GIVEN ENTRIES ::
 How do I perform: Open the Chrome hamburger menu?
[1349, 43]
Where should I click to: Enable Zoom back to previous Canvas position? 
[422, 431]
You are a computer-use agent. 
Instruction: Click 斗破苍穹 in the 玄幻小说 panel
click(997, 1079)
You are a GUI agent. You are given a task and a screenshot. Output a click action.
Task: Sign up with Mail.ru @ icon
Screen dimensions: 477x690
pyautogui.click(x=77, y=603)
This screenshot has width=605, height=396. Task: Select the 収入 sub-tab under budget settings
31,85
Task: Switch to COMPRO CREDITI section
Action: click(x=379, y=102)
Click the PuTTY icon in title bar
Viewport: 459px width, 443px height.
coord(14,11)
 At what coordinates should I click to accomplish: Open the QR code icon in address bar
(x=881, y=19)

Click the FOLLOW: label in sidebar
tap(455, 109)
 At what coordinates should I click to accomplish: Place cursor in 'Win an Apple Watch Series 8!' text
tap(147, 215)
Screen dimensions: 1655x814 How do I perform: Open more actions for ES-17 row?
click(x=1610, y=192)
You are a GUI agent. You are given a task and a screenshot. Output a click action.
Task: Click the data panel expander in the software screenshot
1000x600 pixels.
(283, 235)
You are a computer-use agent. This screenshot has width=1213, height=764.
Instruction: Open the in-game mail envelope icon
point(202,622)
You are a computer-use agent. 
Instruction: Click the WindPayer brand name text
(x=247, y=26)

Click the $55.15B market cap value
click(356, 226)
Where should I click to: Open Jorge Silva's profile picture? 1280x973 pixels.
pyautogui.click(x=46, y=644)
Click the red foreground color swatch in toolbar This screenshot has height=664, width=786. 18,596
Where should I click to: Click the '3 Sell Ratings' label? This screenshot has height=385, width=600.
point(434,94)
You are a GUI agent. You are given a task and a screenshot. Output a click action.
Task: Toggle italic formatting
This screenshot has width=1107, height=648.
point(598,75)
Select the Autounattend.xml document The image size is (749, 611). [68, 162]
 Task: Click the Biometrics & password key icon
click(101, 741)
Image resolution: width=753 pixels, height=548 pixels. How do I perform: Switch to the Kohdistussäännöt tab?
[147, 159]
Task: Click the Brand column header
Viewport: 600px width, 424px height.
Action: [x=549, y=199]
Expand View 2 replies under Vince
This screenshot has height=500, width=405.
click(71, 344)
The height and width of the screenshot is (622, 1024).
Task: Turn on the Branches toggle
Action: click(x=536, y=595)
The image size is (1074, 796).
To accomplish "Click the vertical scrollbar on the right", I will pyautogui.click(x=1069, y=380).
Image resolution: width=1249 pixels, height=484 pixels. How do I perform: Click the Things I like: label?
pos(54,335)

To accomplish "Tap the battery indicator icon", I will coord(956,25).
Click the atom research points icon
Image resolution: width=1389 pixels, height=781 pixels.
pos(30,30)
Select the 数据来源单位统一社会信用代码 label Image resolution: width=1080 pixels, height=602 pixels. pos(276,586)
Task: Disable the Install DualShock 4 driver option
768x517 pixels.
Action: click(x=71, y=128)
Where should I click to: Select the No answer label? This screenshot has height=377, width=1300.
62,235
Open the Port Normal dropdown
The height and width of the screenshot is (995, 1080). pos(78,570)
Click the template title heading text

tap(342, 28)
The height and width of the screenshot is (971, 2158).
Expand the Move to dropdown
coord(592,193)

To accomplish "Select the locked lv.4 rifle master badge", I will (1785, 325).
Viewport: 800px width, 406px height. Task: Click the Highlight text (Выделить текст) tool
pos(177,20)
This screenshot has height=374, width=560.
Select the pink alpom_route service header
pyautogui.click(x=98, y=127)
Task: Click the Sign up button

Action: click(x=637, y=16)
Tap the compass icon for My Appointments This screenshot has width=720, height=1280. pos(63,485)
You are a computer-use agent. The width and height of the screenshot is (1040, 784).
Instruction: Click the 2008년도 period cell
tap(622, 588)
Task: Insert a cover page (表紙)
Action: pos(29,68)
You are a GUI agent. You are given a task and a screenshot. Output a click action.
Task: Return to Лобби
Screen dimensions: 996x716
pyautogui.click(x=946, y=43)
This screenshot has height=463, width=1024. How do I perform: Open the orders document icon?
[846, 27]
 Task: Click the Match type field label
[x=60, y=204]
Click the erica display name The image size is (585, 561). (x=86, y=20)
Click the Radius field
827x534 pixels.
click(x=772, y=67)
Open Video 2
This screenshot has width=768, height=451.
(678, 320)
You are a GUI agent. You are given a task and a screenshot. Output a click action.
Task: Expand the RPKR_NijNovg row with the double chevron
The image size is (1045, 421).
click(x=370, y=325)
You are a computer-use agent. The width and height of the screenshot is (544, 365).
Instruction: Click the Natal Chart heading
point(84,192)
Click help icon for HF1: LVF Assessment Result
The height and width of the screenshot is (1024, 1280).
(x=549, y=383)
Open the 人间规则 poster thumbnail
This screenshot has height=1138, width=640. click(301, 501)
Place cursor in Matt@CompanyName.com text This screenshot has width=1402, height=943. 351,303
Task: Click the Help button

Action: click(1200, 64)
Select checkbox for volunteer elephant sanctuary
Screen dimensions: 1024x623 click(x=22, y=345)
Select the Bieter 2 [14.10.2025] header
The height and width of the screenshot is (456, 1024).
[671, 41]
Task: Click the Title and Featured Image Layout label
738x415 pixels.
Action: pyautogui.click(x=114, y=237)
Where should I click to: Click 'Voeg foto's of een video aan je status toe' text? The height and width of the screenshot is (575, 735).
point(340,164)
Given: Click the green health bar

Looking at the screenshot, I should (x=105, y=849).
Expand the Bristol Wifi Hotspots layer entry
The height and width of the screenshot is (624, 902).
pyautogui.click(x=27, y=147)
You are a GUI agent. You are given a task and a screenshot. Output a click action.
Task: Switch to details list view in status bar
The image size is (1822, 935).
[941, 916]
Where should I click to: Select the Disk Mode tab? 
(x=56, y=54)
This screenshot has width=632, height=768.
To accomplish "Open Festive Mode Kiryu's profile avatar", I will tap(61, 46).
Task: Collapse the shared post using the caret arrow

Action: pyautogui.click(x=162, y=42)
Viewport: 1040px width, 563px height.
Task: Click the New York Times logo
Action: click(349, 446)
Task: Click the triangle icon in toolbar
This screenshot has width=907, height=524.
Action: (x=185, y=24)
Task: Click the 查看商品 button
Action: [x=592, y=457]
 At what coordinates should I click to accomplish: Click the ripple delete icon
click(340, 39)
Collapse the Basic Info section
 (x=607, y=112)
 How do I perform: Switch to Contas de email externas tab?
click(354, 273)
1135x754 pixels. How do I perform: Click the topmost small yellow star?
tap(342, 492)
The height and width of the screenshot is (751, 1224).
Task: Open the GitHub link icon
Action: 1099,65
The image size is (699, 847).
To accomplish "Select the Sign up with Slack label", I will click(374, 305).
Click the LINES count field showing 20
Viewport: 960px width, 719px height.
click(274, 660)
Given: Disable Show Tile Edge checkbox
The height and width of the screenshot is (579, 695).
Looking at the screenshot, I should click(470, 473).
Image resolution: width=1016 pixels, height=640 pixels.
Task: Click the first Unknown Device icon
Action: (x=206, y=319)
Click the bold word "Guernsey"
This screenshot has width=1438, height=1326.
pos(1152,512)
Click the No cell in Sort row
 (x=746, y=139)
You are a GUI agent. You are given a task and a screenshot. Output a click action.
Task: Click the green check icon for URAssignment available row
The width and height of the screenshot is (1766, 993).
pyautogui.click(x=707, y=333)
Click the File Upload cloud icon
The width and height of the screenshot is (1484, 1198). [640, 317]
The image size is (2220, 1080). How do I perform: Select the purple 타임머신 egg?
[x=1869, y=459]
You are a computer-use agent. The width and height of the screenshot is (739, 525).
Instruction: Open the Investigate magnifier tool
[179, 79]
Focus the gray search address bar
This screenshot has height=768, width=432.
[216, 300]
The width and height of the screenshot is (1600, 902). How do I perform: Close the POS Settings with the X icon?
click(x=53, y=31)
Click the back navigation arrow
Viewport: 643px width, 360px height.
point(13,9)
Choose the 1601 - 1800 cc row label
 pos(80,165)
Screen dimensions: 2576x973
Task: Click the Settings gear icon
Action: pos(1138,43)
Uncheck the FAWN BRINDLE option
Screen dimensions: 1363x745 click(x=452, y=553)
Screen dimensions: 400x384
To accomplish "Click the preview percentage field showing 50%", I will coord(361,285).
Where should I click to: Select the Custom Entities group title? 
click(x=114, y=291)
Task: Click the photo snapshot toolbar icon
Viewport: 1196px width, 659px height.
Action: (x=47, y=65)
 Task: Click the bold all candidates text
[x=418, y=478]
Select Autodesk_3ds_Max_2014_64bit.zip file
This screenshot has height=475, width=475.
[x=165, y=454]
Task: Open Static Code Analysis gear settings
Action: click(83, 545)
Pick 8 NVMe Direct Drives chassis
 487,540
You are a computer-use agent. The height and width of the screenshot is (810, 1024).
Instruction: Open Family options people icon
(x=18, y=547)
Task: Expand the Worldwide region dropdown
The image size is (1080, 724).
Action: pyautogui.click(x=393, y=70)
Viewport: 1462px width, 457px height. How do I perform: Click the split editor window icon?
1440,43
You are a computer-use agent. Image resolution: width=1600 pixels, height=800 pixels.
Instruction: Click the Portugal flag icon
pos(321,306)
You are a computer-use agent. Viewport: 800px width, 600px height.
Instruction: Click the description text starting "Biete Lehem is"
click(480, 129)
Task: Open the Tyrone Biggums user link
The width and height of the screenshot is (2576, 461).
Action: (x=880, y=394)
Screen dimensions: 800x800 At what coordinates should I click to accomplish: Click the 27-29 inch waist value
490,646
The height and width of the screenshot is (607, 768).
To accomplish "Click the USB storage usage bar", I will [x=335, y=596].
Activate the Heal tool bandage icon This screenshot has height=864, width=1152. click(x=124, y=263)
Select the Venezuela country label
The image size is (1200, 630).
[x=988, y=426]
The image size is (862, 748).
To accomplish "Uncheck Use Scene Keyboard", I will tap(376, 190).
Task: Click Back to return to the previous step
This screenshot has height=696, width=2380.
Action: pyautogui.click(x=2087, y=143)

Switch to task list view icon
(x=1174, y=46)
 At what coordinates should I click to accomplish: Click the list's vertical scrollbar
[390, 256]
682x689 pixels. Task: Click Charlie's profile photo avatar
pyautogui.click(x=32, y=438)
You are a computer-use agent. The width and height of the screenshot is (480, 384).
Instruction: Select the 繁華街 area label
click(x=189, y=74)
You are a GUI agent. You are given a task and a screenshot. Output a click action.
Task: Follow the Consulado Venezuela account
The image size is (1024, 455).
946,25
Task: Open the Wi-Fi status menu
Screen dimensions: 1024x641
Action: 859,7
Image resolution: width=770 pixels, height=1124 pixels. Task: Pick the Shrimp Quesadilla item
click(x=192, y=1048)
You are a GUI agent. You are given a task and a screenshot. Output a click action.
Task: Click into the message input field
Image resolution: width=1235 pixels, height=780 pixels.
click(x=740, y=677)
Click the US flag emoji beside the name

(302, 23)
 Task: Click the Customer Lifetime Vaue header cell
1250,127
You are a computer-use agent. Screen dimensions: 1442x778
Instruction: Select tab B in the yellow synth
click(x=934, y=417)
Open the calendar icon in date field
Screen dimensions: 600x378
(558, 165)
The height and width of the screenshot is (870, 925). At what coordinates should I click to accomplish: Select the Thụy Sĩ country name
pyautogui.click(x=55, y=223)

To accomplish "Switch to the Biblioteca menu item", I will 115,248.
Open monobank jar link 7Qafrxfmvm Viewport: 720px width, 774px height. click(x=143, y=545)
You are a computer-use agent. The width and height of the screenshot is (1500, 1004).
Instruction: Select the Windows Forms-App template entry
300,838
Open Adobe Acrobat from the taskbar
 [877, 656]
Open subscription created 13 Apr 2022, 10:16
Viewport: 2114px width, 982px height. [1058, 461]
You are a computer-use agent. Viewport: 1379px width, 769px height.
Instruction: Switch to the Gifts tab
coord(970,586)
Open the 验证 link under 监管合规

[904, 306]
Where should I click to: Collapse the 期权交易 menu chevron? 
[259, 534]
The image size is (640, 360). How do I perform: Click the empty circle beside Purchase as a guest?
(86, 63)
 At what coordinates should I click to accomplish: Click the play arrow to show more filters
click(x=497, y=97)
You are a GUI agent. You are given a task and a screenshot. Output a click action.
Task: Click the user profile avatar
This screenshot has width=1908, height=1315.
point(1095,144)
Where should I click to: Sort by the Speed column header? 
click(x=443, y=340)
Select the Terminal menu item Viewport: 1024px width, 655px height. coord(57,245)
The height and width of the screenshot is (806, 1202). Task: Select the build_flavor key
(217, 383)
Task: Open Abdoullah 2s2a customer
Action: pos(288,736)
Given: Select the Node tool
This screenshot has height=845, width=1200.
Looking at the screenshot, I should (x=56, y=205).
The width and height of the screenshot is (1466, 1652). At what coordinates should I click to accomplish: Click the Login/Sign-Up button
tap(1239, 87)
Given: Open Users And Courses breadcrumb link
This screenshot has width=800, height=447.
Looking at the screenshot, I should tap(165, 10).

WHAT IS BEING ASKED :: For the lines above, output exactly those from the line containing "Click the template title heading text" through the line containing "is (1040, 784).", and skip the others.

SOLUTION FOR THIS PROBLEM ::
Click the template title heading text

tap(342, 28)
The height and width of the screenshot is (971, 2158).
Expand the Move to dropdown
coord(592,193)

To accomplish "Select the locked lv.4 rifle master badge", I will (1785, 325).
Viewport: 800px width, 406px height. Task: Click the Highlight text (Выделить текст) tool
pos(177,20)
This screenshot has height=374, width=560.
Select the pink alpom_route service header
pyautogui.click(x=98, y=127)
Task: Click the Sign up button

Action: click(x=637, y=16)
Tap the compass icon for My Appointments This screenshot has width=720, height=1280. pos(63,485)
You are a computer-use agent. The width and height of the screenshot is (1040, 784).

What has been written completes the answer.